=== Information ===
--- START ---
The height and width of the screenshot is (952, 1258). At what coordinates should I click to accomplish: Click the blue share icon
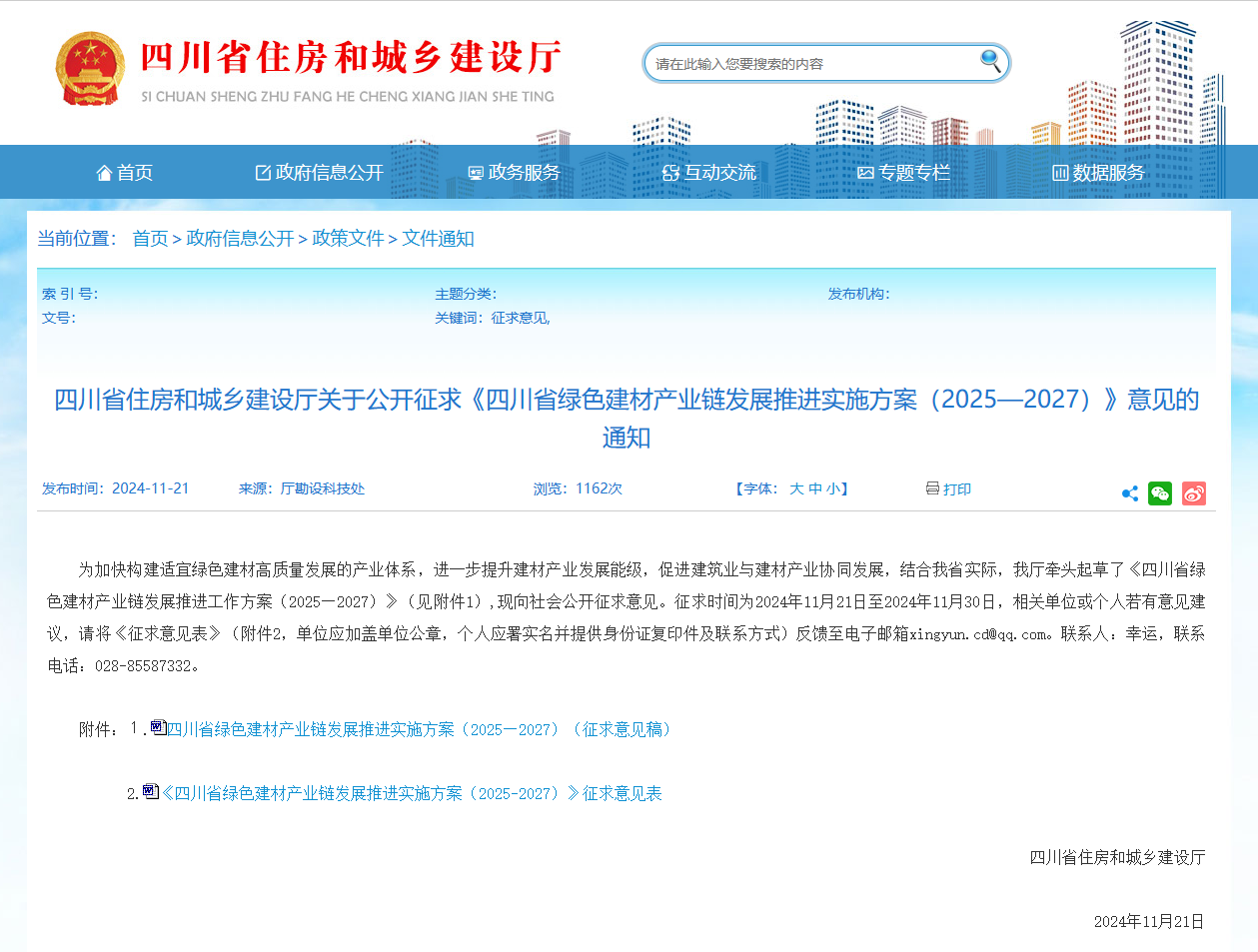[1129, 493]
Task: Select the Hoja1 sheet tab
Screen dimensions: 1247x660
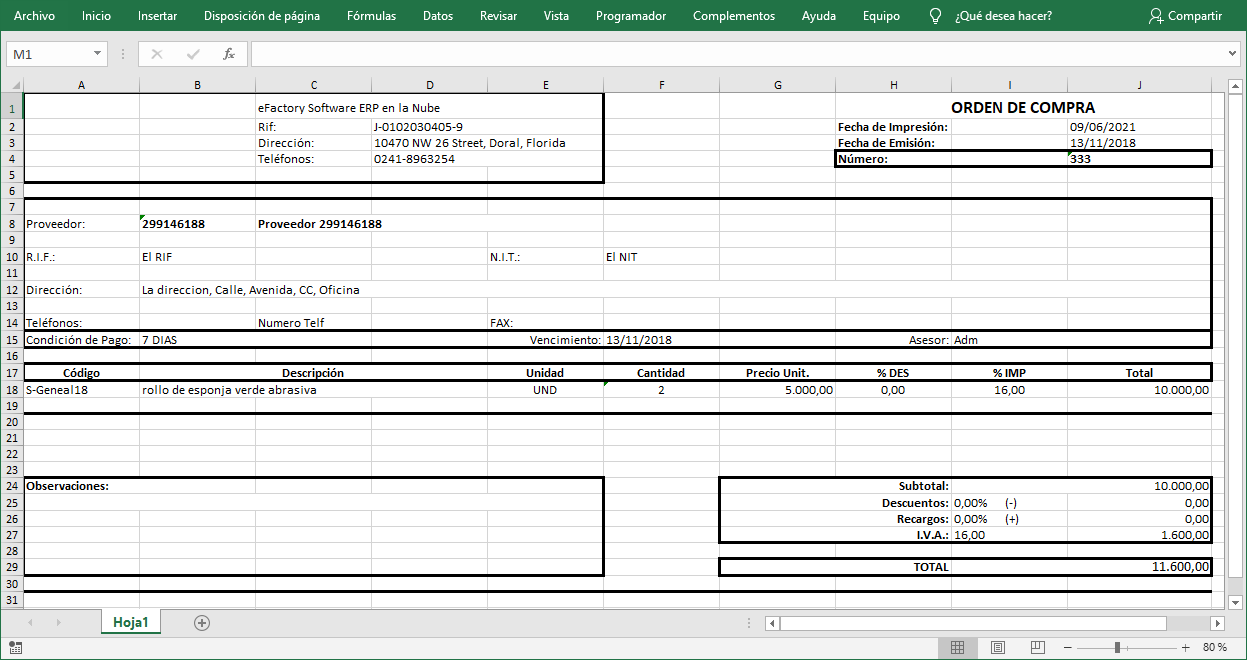Action: coord(131,622)
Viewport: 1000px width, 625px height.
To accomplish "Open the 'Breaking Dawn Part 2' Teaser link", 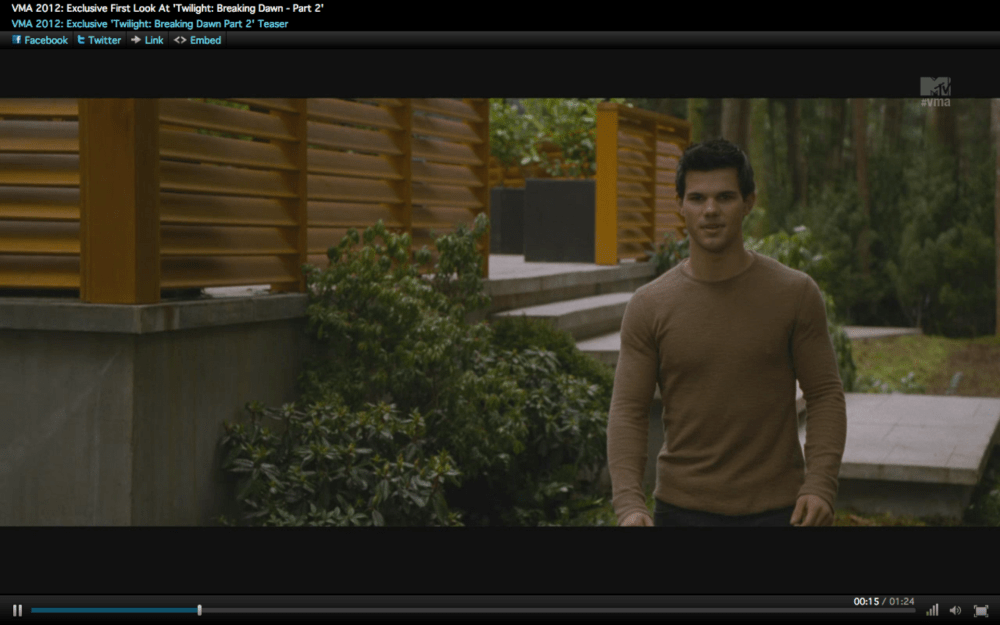I will point(149,23).
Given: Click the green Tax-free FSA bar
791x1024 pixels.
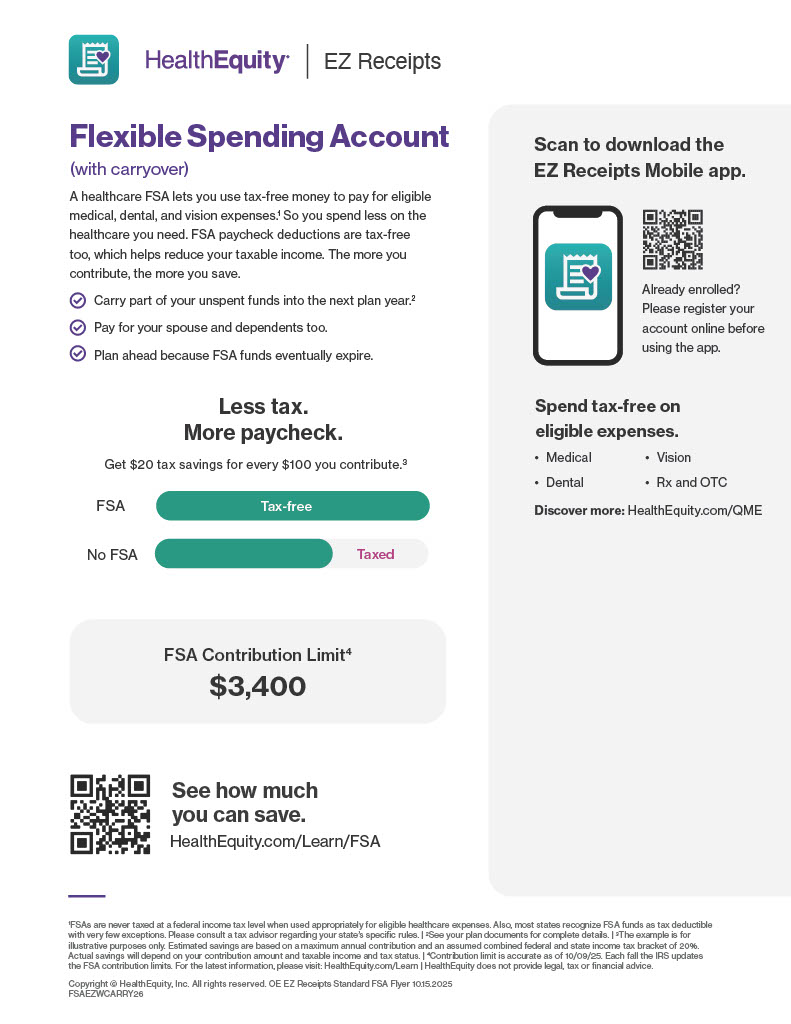Looking at the screenshot, I should [292, 506].
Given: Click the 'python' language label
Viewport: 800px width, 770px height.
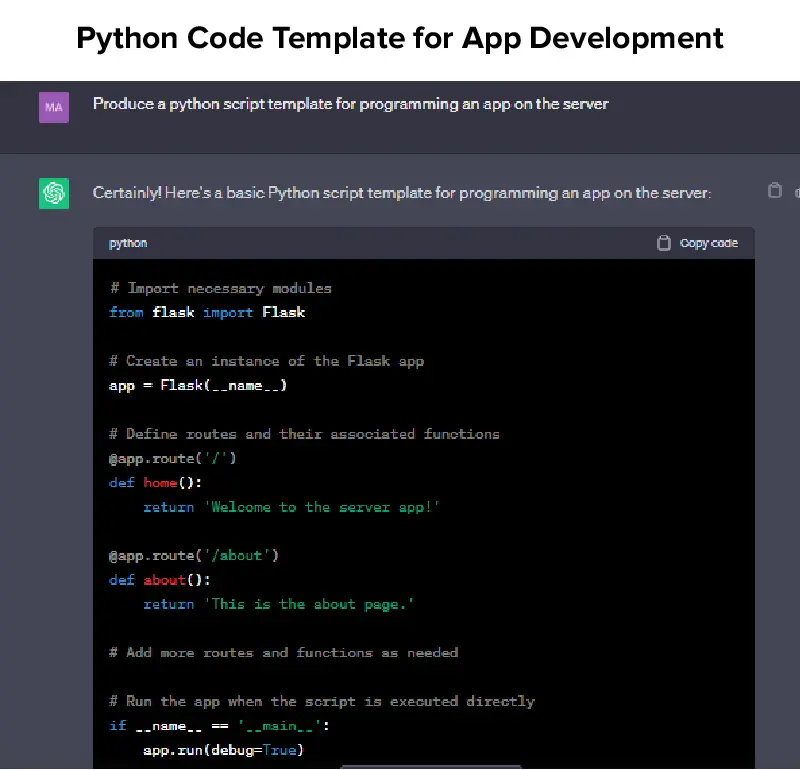Looking at the screenshot, I should (x=128, y=243).
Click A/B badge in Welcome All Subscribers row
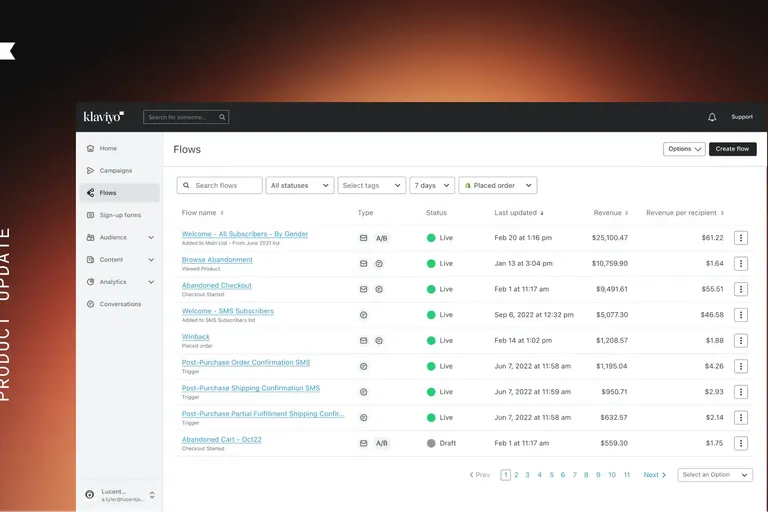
--- END ---
=== Task goal ===
Repeat exactly the lines above, from the line containing "791x1024 pixels." through the last line of the records, inclusive; omit any pictures.

=== Task solution ===
791x1024 pixels.
Looking at the screenshot, I should [292, 506].
Given: Click the 'python' language label
Viewport: 800px width, 770px height.
Looking at the screenshot, I should (x=128, y=243).
Click A/B badge in Welcome All Subscribers row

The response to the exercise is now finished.